Study on intelligent collision avoidance and recovery path planning system for the waterjet-propelled unmanned surface vehicle

Abstract To avoid collision accidents and achieve independent recovery in the cluttered marine environment, this work proposes an intelligent path planning system for a waterjet-propelled unmanned surface vehicle (USV). Unlike the existing works on USV navigation systems, our study focuses on the real-time, smoothness and seaworthiness properties of the path in practical clutter environments. A hybrid A* algorithm with motion primitive constraints is proposed to generate an initial reference path. According to different types of dynamic obstacles, the International Regulations for Preventing Collisions at Sea (COLREGs) rules are used, and a local threat map based on the Apollonius circle is constructed to avoid these obstacles.

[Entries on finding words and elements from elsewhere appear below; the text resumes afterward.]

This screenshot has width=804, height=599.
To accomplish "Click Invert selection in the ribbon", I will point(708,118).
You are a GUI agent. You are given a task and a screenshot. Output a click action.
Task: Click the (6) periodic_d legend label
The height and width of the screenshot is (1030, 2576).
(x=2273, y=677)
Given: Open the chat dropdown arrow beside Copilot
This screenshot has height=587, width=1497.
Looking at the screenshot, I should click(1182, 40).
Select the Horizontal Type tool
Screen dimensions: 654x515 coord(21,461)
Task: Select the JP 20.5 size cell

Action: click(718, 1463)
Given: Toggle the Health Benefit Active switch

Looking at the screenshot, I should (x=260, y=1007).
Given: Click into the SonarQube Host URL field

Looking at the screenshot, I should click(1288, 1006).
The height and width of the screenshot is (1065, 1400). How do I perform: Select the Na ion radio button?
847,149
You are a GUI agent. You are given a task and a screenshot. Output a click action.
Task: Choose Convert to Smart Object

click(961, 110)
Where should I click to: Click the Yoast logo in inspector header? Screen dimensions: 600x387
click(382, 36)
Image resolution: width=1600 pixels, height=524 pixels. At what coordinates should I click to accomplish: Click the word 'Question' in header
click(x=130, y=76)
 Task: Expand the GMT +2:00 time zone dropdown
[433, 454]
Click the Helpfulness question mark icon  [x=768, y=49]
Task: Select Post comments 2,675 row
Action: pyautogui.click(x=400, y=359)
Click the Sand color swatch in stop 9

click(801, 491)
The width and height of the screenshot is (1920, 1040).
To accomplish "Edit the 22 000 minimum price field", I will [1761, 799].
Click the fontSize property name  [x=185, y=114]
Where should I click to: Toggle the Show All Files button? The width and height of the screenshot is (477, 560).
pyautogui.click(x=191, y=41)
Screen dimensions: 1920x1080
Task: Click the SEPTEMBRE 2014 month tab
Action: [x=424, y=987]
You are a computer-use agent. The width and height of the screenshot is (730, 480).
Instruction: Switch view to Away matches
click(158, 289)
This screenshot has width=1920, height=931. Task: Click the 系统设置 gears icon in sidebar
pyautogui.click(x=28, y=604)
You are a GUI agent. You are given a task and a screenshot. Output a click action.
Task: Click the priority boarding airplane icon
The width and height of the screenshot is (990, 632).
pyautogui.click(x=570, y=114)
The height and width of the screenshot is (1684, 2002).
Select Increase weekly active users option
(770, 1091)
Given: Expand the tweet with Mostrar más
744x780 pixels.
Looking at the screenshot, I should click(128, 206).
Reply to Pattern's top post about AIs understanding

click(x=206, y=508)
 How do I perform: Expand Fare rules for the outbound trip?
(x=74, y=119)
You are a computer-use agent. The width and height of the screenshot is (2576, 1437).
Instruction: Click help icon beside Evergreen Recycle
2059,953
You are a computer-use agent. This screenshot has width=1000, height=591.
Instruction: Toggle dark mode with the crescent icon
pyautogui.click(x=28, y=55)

Together with the motion characteristics of the waterjet-propelled USV, the Reeds-Shepp curve is used to calculate the autonomous recovery path. The performance of the proposed intelligent navigation system is verified in a practical marine environment. The experimental results show that our hybrid A* algorithm outperforms the conventional A* algorithm, and it is easy for the waterjet-propelled USV to follow the final continuous curvature path. It was demonstrated that our method can effectively avoid various static and dynamic obstacles in real time and thus help achieve autonomous recovery.